Wedding Dust
...Semua akan berubah menjadi debu. Aku. Kamu. Kita. Bahkan pernikahan kita....
..._____________...
Ini adalah tahun ke lima. Ya, ke lima dan kami masih dijalur dan lajur yang masih sama. Tidak berubah.
Awalnya, aku mengira semua akan baik-baik saja ketika kita menikah dengan orang yang sudah kenal baik dan tau akan kepribadian kita sejak lama. Tapi sepertinya aku salah menerka akan hal tersebut lantaran semua hal itu tidak terjadi dalam hubunganku dengan Bagas, suami yang dulunya adalah sahabat baikku.
Tidak dipungkiri jika dia memang Bagas yang aku kenal sejak dulu. Bagas yang pengertian, Bagas yang baik, Bagas yang selalu ada saat aku membutuhkan, dan Bagas yang katanya menyayangiku.
Kata orang, sahabat adalah orang yang paling mengerti kita dalam segi apapun. Dan kata orang juga, kita beruntung jika menikah dengan sahabat. Karena tanpa kita mulai dengan kehidupan dan status baru pun, kita akan tetap menjadi orang yang sama.
Sama. Tidak berubah. Termasuk Bagas yang masih mencintai kekasihnya.
Aku memasak nasi goreng seafood kesukaannya untuk menu sarapan pagi ini. Dia yang memintanya semalam, setelah tugas ranjang kami berakhir.
Ah, untuk masalah satu itu, kami tidak bisa mengelak atau berbohong dengan mengatakan hal dengan sebuah sangkalan. Kami melakukannya. Hanya melakukan, tidak ada tujuan apapun. Just for fun, kata anak-anak jaman sekarang.
“Aku lembur, Nad.”
Agak kecewa sih, karena aku mau mengajaknya belanja kebutuhan bulanan yang mulai kosong di pantry dapur, tapi dia lebih dulu memberitakan kata 'lembur'. Padahal, ini malam minggu. Jika itu dulu—saat kita masih sahabatan di bangku sekolah—dia akan meluangkan waktu untuk datang kerumah, meminta izin pada ibu dan ayahku untuk membawaku pergi jalan-jalan. Tidak ada maksud lain selain hanya mencari udara segar. Atau, kita menghabiskan waktu di warung kopi pinggir jalan sampai jam sepuluh malam. Sebagai sepasang sahabat karib.
“Eum.” jawabku singkat, memangnya mau bicara apalagi? Dia orang penting dikantor, kalau aku egois dan memaksanya pulang cepat demi menemaniku belanja, reputasi dan pekerjaannya akan berantakan. Aku tidak mau itu terjadi pada Bagas, orang yang selalu aku hargai sebagai kepala rumah tangga.
“Kamu?”
Aku berjalan menuju meja makan sambil membawa semangkuk besar nasi goreng yang baru selesai aku buat. “Aku? Kenapa dengan aku?” tanyaku basa-basi. Sudahlah, aku bosan dengan dialog seperti ini di malam Minggu. Ini semua sudah biasa.

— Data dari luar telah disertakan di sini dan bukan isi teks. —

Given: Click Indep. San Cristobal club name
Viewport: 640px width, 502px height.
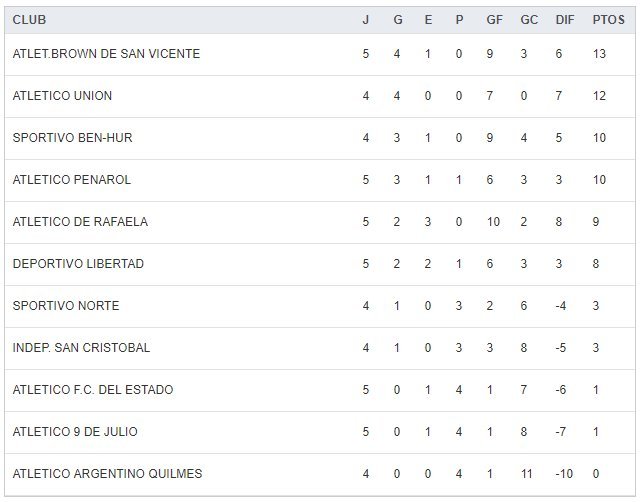Looking at the screenshot, I should coord(81,348).
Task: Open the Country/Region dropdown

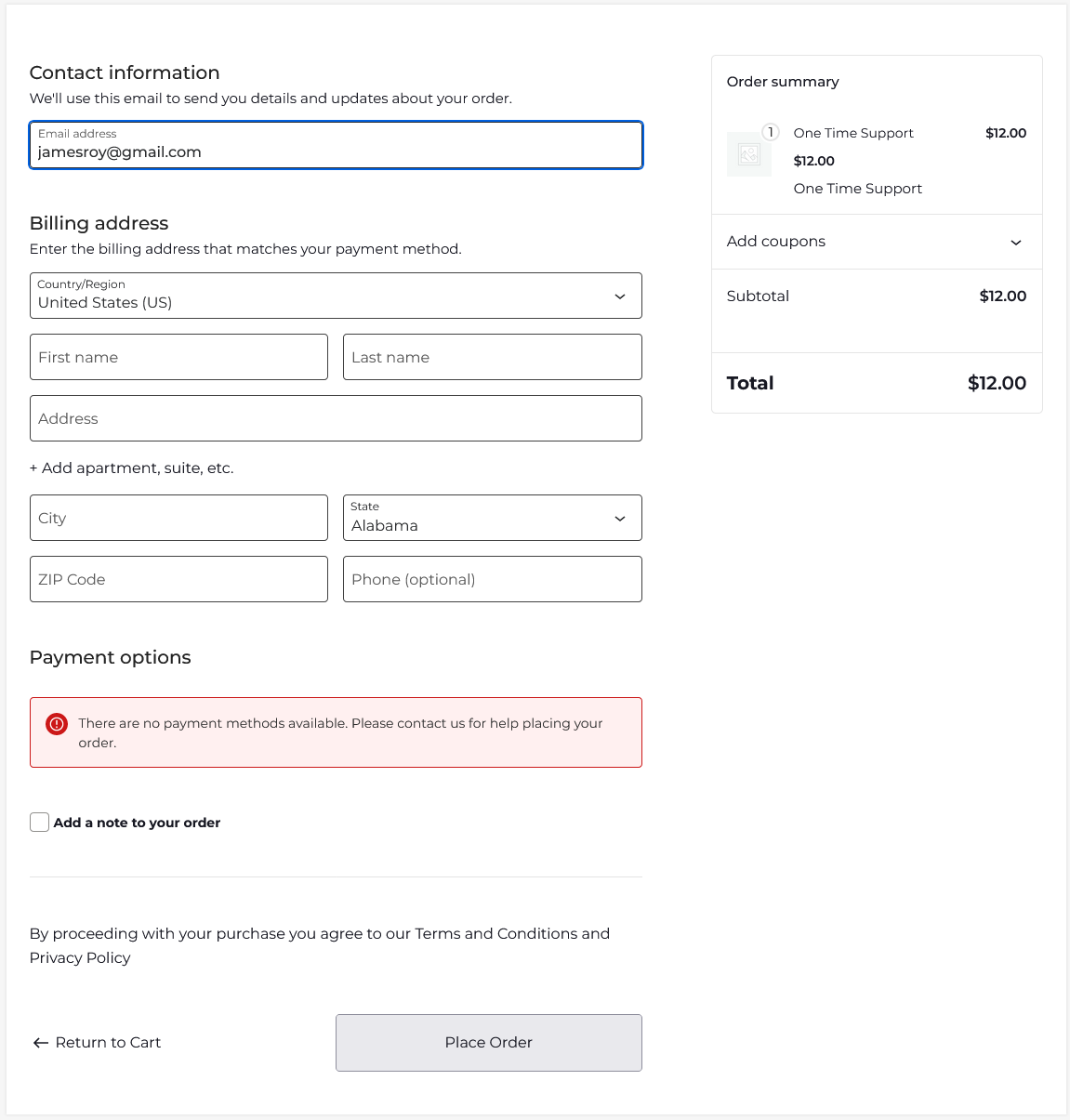Action: pyautogui.click(x=336, y=296)
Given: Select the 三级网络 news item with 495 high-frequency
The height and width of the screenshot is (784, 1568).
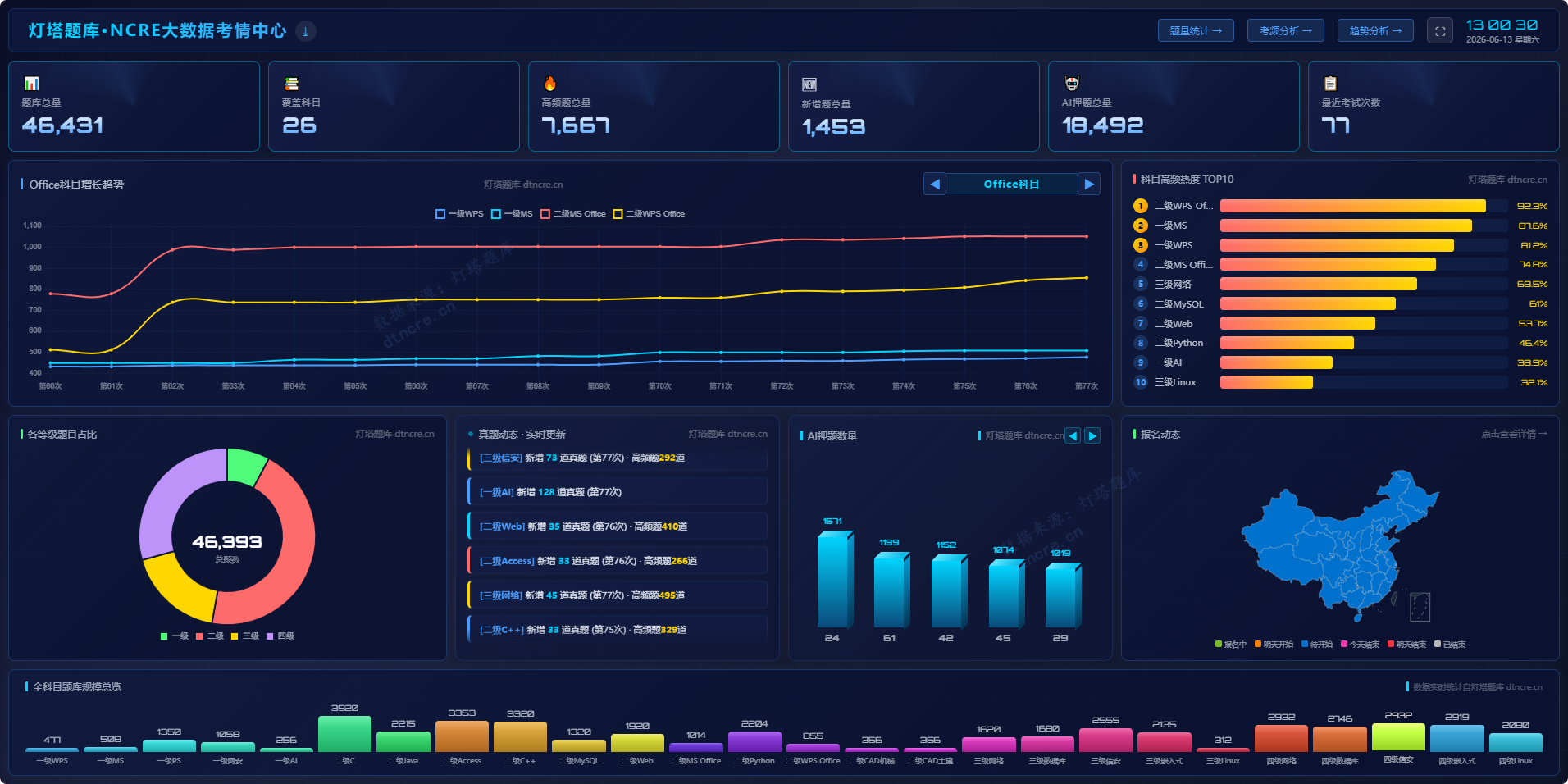Looking at the screenshot, I should 618,595.
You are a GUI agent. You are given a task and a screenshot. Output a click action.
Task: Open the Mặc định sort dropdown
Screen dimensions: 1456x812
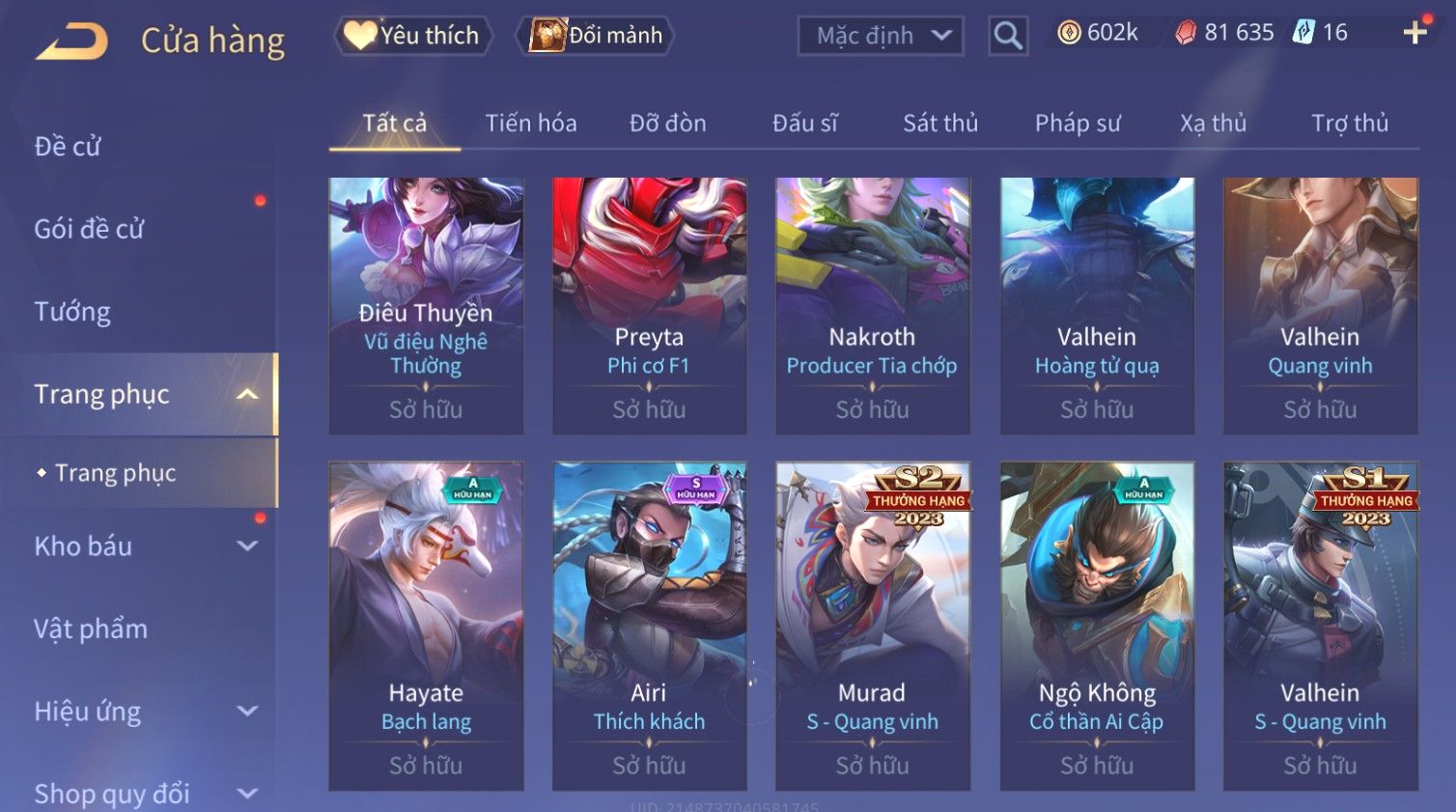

“Perlu sesuatu? Nanti pulang kerja aku belikan?”
Aku tersenyum masam. Bagas, Bagas. Kamu kenapa sih? Kamu mau nyogok aku?
“Nggak.”
Kata orang kantor tempatku bekerja, wajahku itu menakutkan. Persis kayak goa hantu berusia ribuan tahun yang dihuni kaum beda alam tak kasat mata yang bisa ngamuk kalau terusik, lalu akan menakuti mereka jika melihat dengan mata telan*jang. Wah, separah itu ya? Tapi mengapa Bagas bilang aku cantik ya?

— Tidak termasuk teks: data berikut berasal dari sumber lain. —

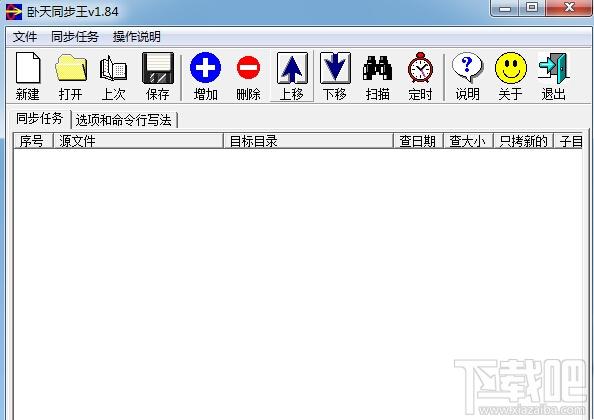Exit the program with 退出 door icon
594x420 pixels.
click(x=553, y=76)
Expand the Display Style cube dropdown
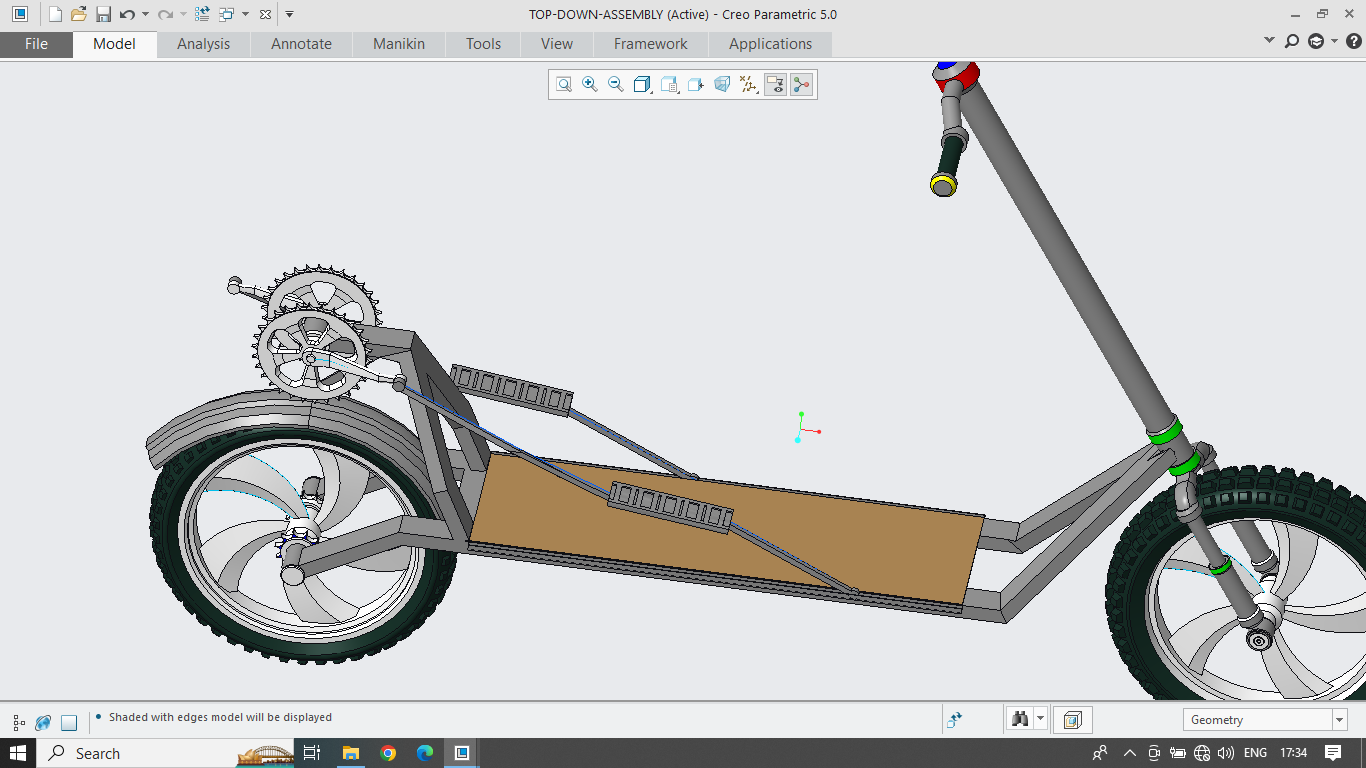1366x768 pixels. click(643, 85)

Selain seram, aku juga tipikal orang yang mudah berubah-ubah mood. Kalau tadi pas masak aku seneng bukan main, sekarang, pas makan, aku pingin marah dan gondok. Gara-gara Bagas.
“Ya sudah, mau makan malam apa? Nanti aku bawain.”
Dibandingkan aku, sejak dulu Bagas memang selalu unggul dalam hal bicara. Atau memang aku saja yang terlalu irit bicara? I don't know. Kadang aku juga mikir, kalau Tuhan itu memang Maha adil. Jadi, intinya kami bisa saling melengkapi. Begitu biasanya kata orang-orang. Tapi, jangan salahkan aku jika terlalu berpatok dengan apa kata orang, karena memang seperti itulah sistem kehidupan bermasyarakat bekerja. Berdalih apa kata orang.
“Nggak perlu. Aku makan dirumah aja.”
Jawabanku mampu membuat Bagas menatapku cukup lama. Aku tau dia sedang mengamati ekspresiku sekarang.
“Kamu marah?”
Tuh, benar bukan? Dia memang orangnya peka sekali.
Aku mengangkat wajah, memasang ekspresi se-biasa mungkin agar kami tidak berakhir tegang. Ah, yang ini juga sudah biasa. Kami biasa cek-cok mulut kalau beda pendapat, lalu berakhir aku diam dan dia juga diam untuk beberapa hari kedepan.
“Nggak, Gas. Udah ah, sarapan.”
Aku meraih centong nasi dan mengisi piringku sendiri, tidak dengan miliknya. Yang tentu saja membuat Bagas semakin sadar kalau mood ku yang semula good, kini sudah berubah jadi bad.
“Nad,”
“Gas, udah. Yuk sarapan.” ajakku damai. Aku nggak pingin moodku semakin kacau dan berimbas ke pekerjaanku di kantor.
“Aku beneran lembur. Ada beberapa kerjaan yang kemarin belum rampung. Jadi aku memutuskan untuk lembur di kantor daripada kerja dirumah dan ganggu ka—”
“Ya, aku tau. Kantor memang lebih nyaman dari pada rumah 'kan?” sarkasku. Aku nggak berniat ngomong begitu ke dia, tapi dasarnya aku orang yang blak-blakan, jadi ya sudahlah.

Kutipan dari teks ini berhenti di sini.